Spy museum in Ankara, Turkey

The MİT Museum of Espionage (MİT Casusluk Müzesi) is a non-public museum owned by the Turkish National İntelligence Organization (Milli İstihbarat Teşkilatı, MİT) and located in Ankara, Turkey. Situated within the campus of the MİT, it is dedicated to the history of espionage featuring a collection of spying equipment.

In 2011, during the celebration of MİT's 85th anniversary of foundation, it was learnt that the institution owns a spy museum. The internal museum opened its door for the first time to the public in history in October 2013 upon request by a major Turkish daily. Only historical spying artifacts used between World War II and the end of Cold War were on display while contemporary "top-secret" labeled instruments remained still locked up.

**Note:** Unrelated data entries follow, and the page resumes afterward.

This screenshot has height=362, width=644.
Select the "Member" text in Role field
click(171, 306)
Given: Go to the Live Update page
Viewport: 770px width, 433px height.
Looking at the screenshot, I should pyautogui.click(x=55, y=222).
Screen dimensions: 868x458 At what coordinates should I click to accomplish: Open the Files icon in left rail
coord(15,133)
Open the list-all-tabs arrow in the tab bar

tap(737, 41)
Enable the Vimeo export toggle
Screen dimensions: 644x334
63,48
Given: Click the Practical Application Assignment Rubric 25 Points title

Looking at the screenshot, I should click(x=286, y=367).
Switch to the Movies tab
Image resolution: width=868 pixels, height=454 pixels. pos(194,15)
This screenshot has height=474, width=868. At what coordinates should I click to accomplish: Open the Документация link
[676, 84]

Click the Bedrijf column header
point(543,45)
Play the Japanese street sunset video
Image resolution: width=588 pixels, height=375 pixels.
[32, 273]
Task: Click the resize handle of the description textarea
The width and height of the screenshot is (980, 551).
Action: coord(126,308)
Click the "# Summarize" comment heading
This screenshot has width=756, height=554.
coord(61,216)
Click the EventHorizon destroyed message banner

The instruments on display in glass cases, categorized as "technical documentation", consist of equipment for espionage techniques in voice (eavesdropping, call recording) and image processing (photograph, video frame) as well as monitoring (audio surveillance, wiretapping). The c.150 exhibited items include a voice-recording watch, a bug-hiding shoe wedge, a radio transmitter disguised as a personal weighing scale, holed iron bolts, soap and stone piece for hiding encrypted documents or codebook (block cipher) as well as various pieces of spying equipment in the form of utensils like pens, plug fuses, etc. Also bugs, detected in buildings of Turkish diplomatic missions abroad in the Cold War era between 1967 and 1989, are on display. The information about at which operation or where that espionage equipment is used is kept still secret.